Notable among these projects is Draugen Field, located in block 6407/9 in the Haltenbanken area, approximately 87mi north of Kristiansund, Norway (OE June 2013). The field was discovered in 1984 and production began in 1993. It currently consists of 13 production wells – seven of them subsea.
The Garn West Reservoir ties back to the Draugen platform through a 2.05mi pipeline. Gas exports are transported through the Åsgard Transport pipeline to Kårstø. Norske Shell is the operator of the field, owning a 26.20% stake. Petoro owns a plurality stake at 47.88%, with BP Norge and Chevron making up the rest.
As with any aging field, production at Draugen had dropped off precipitously heading into its second decade of operation. In 2009, the field’s average crude oil production was 63,000boe/d, 14% less than the previous year and 56.25% less than its average production from five years earlier.
OneSubsea will develop four new production wells in the field. These wells are located at a depth of 879ft, and all of them will be routed to a new pump located between the platform and the reservoir.

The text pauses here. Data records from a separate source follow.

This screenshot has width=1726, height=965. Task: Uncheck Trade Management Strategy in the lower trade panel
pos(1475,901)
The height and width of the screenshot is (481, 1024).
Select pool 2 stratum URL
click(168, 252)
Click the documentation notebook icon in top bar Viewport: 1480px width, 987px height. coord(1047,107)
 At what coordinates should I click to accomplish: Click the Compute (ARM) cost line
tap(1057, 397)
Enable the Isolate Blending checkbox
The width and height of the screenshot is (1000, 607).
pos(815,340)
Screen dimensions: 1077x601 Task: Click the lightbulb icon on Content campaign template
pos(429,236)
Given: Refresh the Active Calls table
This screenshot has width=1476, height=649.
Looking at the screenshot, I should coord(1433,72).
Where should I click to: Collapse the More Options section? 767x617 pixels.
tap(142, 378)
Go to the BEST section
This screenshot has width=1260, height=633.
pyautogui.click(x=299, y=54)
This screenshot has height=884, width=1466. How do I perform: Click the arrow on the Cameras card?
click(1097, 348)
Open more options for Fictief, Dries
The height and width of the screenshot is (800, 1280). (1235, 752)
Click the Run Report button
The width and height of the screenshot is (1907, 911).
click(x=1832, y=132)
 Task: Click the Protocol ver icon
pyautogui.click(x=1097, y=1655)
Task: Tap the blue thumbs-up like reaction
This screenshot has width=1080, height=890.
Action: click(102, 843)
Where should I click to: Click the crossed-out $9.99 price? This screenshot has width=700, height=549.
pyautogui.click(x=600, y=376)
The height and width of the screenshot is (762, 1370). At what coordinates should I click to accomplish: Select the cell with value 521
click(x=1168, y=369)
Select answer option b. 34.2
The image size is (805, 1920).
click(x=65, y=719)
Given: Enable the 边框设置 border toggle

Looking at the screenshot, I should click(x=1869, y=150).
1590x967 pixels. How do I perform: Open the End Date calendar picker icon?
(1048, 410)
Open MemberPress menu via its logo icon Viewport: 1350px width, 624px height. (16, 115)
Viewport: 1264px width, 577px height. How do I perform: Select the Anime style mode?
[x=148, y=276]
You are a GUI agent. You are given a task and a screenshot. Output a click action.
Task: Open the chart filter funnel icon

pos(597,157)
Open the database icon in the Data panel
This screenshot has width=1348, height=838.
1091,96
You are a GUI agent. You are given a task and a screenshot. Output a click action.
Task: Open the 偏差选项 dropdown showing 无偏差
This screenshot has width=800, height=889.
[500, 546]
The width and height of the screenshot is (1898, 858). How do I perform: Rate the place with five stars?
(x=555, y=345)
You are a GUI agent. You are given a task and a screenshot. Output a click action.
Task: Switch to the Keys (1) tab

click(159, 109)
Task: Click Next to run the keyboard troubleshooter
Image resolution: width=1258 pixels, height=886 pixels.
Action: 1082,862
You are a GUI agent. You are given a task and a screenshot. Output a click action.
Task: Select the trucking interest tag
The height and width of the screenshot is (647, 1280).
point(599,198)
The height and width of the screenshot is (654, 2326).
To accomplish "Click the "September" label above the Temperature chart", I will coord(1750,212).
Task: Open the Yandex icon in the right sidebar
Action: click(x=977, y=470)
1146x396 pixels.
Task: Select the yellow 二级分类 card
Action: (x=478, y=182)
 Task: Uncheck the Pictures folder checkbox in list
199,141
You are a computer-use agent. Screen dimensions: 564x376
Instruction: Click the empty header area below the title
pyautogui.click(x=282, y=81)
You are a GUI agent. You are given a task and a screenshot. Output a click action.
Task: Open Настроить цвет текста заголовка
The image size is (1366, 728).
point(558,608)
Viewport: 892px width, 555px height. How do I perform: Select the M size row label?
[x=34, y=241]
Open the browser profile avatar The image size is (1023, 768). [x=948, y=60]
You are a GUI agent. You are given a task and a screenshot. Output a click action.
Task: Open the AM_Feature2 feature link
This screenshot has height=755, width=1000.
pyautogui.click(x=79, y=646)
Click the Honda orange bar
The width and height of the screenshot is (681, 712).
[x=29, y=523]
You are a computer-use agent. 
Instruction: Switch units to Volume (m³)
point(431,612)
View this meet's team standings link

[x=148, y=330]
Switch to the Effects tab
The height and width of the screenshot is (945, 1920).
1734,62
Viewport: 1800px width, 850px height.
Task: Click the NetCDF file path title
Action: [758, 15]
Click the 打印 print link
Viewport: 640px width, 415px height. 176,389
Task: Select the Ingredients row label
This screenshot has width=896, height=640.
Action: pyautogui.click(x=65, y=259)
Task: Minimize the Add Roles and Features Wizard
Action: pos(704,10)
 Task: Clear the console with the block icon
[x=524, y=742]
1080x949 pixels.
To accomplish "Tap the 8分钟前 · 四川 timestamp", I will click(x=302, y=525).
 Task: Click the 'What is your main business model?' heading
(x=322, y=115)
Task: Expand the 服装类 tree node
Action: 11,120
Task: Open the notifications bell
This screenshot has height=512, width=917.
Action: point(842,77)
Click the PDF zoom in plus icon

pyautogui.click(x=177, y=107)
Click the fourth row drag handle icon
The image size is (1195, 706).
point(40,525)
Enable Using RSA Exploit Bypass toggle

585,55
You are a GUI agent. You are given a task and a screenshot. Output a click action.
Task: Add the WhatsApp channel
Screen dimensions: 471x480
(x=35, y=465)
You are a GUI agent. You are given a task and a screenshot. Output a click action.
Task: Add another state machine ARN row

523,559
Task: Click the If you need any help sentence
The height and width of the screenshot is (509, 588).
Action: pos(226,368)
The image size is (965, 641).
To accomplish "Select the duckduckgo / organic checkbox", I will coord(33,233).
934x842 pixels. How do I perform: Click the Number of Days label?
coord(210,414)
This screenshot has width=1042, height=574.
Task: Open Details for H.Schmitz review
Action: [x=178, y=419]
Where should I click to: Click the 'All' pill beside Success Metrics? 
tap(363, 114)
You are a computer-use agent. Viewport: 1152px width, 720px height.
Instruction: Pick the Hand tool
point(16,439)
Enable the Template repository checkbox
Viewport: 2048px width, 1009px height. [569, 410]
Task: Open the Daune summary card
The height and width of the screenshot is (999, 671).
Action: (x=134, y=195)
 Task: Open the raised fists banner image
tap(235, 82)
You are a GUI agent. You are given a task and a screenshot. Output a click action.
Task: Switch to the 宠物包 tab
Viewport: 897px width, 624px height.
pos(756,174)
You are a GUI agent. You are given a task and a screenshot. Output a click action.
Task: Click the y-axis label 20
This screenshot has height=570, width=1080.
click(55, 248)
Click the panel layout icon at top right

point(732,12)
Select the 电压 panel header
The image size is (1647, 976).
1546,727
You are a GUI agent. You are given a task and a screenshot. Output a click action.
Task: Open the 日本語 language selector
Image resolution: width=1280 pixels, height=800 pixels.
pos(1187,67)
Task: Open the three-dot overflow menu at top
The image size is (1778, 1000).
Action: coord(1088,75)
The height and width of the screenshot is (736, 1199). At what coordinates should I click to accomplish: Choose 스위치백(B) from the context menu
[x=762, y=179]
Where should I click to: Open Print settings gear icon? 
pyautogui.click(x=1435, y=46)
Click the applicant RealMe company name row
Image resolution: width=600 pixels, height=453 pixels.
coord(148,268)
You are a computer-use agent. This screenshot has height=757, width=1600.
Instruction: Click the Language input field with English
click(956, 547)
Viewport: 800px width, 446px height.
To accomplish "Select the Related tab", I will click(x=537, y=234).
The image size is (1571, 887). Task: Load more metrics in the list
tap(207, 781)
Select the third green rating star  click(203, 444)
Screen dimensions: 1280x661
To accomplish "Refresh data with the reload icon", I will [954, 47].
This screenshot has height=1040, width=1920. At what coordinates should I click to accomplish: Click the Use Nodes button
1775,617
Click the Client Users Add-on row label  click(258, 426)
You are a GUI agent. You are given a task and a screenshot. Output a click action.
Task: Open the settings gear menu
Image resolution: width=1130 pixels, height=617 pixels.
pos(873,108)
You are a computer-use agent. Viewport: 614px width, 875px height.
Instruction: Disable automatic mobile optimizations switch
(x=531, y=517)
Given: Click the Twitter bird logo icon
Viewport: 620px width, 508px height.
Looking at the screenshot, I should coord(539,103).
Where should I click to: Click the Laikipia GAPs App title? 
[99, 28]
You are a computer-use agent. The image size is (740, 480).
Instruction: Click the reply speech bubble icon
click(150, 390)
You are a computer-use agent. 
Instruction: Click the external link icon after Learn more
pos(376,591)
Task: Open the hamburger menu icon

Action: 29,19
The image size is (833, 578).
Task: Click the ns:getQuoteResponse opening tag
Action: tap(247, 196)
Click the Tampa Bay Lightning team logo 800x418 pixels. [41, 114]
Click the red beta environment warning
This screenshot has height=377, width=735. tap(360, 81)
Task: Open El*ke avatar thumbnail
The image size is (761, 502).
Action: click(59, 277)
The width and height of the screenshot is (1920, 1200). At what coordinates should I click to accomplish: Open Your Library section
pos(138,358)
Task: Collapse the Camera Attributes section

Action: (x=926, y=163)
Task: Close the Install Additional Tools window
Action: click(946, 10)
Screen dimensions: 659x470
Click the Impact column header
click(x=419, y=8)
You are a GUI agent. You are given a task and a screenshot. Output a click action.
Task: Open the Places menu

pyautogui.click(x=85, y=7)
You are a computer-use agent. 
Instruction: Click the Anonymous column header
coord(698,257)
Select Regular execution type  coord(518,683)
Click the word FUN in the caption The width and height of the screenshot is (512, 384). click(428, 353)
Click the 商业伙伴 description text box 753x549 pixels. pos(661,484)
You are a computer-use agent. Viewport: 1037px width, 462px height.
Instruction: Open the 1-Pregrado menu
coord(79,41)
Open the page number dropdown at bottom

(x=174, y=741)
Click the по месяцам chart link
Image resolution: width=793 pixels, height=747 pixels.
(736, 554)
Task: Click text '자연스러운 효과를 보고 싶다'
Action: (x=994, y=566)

This pump, which OneSubsea will also deliver as part of its contract, is a helicon-axial pump with two units.
The subsea boosting pump at Draugen is scheduled for a June installation, and the new wells are expected to be operational in the third quarter of this year. Also scheduled to wrap up this year is Jack/St. Malo, a new project that combines two fields located in the lower tertiary trend of the Gulf of Mexico. The Jack field is in Walker Ridge blocks 758 and 759. Chevron holds a 50% interest in the field, which has a water depth of 7201ft. Maersk has a 25% stake in Jack, as does Statoil.
St. Malo is not nearly as deep – only 2,100ft. It is also operated by Chevron, which owns 51%. Petrobras (25%), Statoil (21.50%), ExxonMobil (1.25%), and ENI (1.25%) are the other partners. Both fields are located about 300mi off the coast and are expected to last bewtween 30-40 years.
Unlike Draugen, the Jack/St. Malo project is not a case of revitalizing an older field but maximizing potential production in an untapped field. OneSubsea is contracted to build a 12-well system, along with a centrifugal pump and related control systems. It plans to boost production on the seabed as a way increase recovery rates on a field that has yet to draw first oil.
The pump is a single-phase pump operating on 3MW shaft power, with a 13,000 psi pressure rating and a 4000psi boost, which makes it capable of processing up to 60,000b/d.
This is not OneSubsea’s first foray into Jack/St. Malo. In 2009, the company delivered to the project a subsea tree system that incorporated multiphase flow meters and sampling of its Multiple Application Reinjection System (MARS), its first such system to do so. MARS is a universal interface that, according to a company manual, enables “the connection of production optimization systems to be installed easily in the field, either on or off the subsea tree.”